About two months ago, I bought a beautiful aglaonema that I kept on my patio until the nights started getting really cool. I had never seen one with this coloring before, the leaves – most of their stems, too – are edged in red, while the insides are mostly shades of green and yellow. The plant is quite elegant, I think, and is just a treat to look at.
But for some reason, when I moved it indoors, leaves on the bottom started turning brown, and at one point, little mushrooms appeared to be growing near the base of the plant. I wondered on a Twitter #gardenchat one day if I had overwatered it. And (or) if it it could be too cold in my house. Fellow garden tweeps said they didn’t think the coolness of the house should be a problem, but they did think the soil looked kind of “yucky.” Too heavy and wet. Apparently, I shouldn’t have used soil with fertilizer, in my case Miracle-Gro.
I can’t really remember, but I think I’ve pretty much always used some type of potting/garden soil with Miracle-Gro in it. in fact, when I looked at the different types of soil sold at a local store yesterday, all but one had Miracle-Gro/fertilizer in them. But I did find one brand that said it was just composted forest products, top soil, sand and perlite. Since the addition of perlite was something my garden tweeps also suggested, I bought a couple small bags.

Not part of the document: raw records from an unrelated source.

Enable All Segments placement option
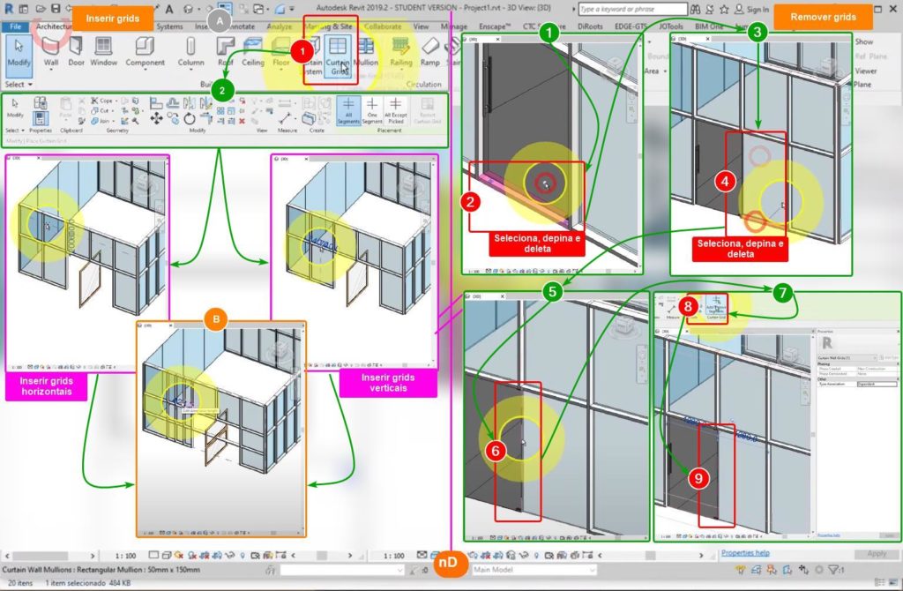Screen dimensions: 903x591 point(347,111)
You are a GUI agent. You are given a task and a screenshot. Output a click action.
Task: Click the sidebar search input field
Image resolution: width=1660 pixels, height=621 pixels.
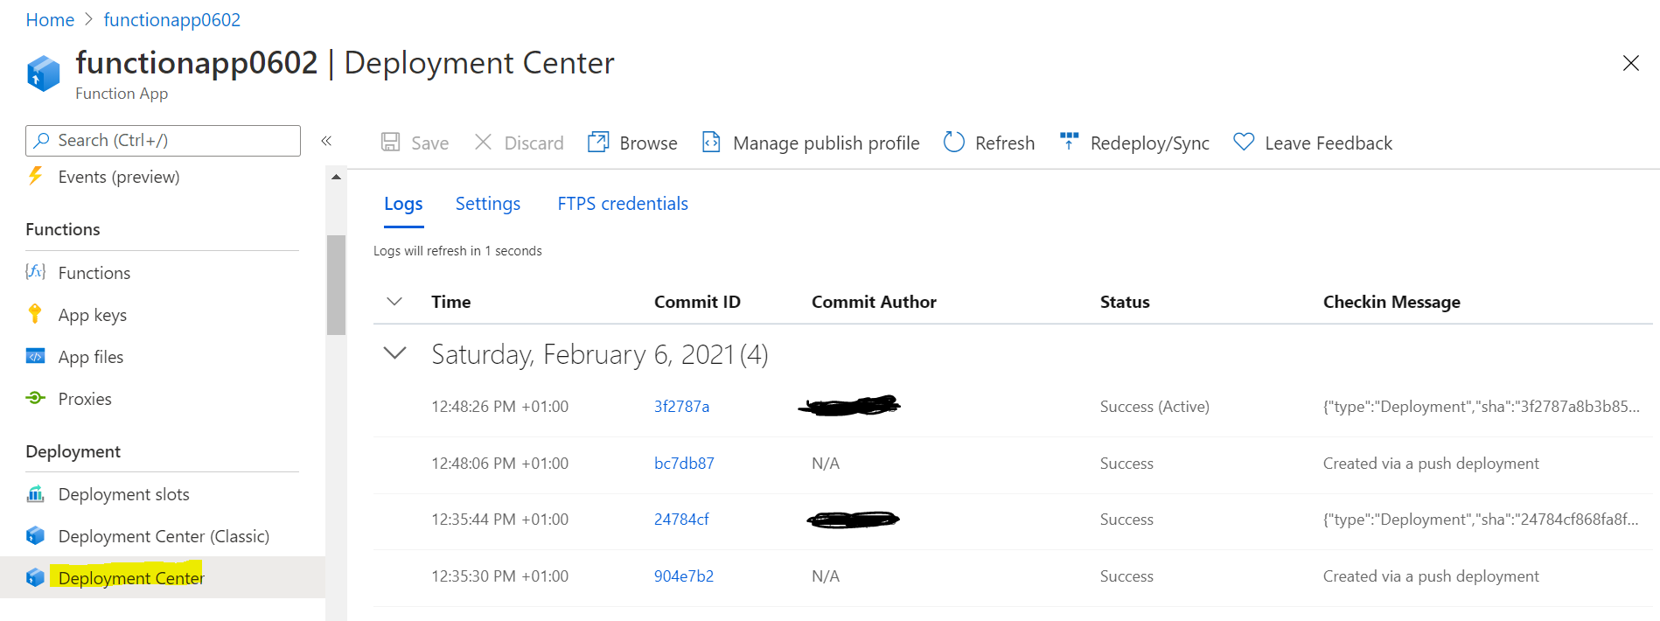click(166, 141)
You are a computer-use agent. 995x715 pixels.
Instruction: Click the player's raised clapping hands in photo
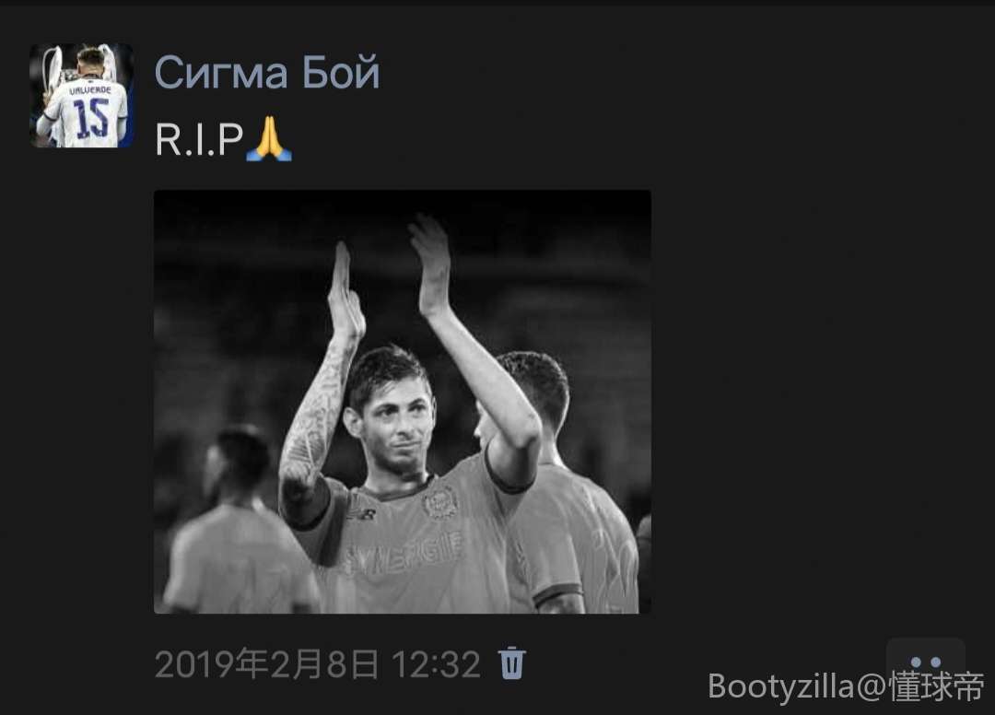tap(389, 272)
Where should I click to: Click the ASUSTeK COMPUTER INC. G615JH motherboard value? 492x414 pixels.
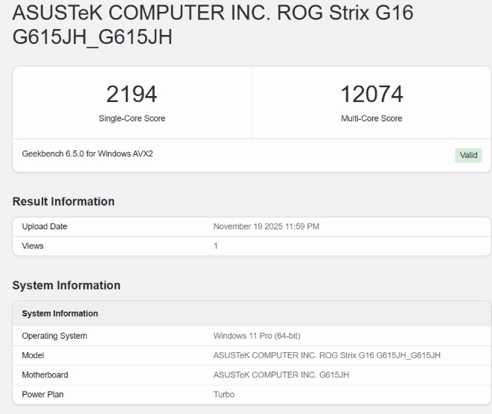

Since the weather wasn’t allowing any outdoor activities (freezing rain off and on), today was the perfect day to repot the aglaonema and cut off the browning leaves. It took less than a half hour and left plenty of time for other dreary weather activities, like baking! A chocolate cake and garlic and brown sugar chicken for supper kept the house nice and cozy, not to mention smelling great.